Thoughts? Let me know in the comments.

Here is the current BASIC loader:

5 CLEAR 200,&H7F00
10 READ A,B
20 IF A=-1 THEN 70
30 FOR C = A TO B
40 READ D:POKE C,D
50 NEXT C
60 GOTO 10
70 END
80 DATA 32512,32639,182,1,103,183,127,128,190,1,104,191,127,129,134,126,183,1,103,142,127,47,191,1,104,182,1,130,183,127,144,190,1,131,191,127,145,134,126,183,1,130,142,127,132,191,1,131,57,13,111,38,77,52,2,150,104,76,53,2,39,68,50,98,52,22
90 DATA 158,136,129,117,38,10,140,4,32,45,50,48,136,224,32,43,129,100,38,10,140,5,224,44,36,48,136,32,32,29,129,108,38,9,140,4,0,39,22,48,31,32,16,129,114,38,9,140,5,255,39,9,48,1,32,3,126,163,14,159,136,126,163,93,32643,32655,57,174,98,140,172
100 DATA 127,38,5,142,255,255,159,104,32659,32659,57,-1,-1

I added the CLEAR 200,&H7F00 at the top. Just load this, RUN it, then EXEC &H7F00 and then you have the new PRINT stuff with cursor movements.
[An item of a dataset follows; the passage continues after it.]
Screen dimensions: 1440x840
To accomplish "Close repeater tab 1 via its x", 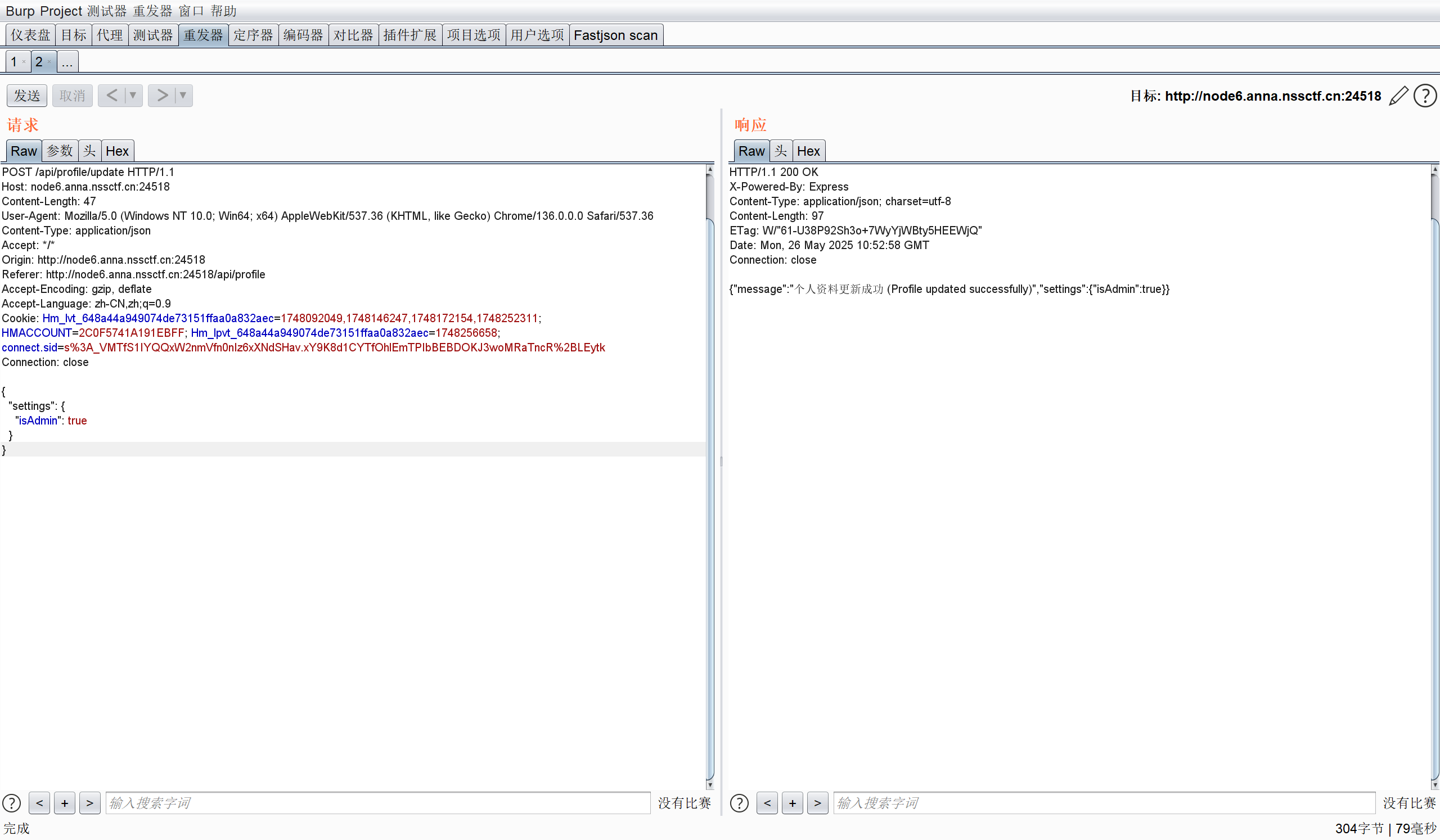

What next? I’d like to add the ability to assign which characters it uses by making the routine work with DEF USR so you could do something like:

X=USR0("udlr")

Then you could pass in whatever four characters you wanted for the cursor movements. Maybe this could also be used to disable it with something like X=USR0(“”) that did not specify anything to use.

Again, thoughts?

Until next time…

2 thoughts on “Hacking the Color BASIC PRINT command – part 6

  1. William Astle

    You are correct. The 4,s was a “mailer code” typo thing.

    It will be interesting to see how you fare with DEF USR if you go down that path. There are some Mysterious Traps For The Unwary down that path.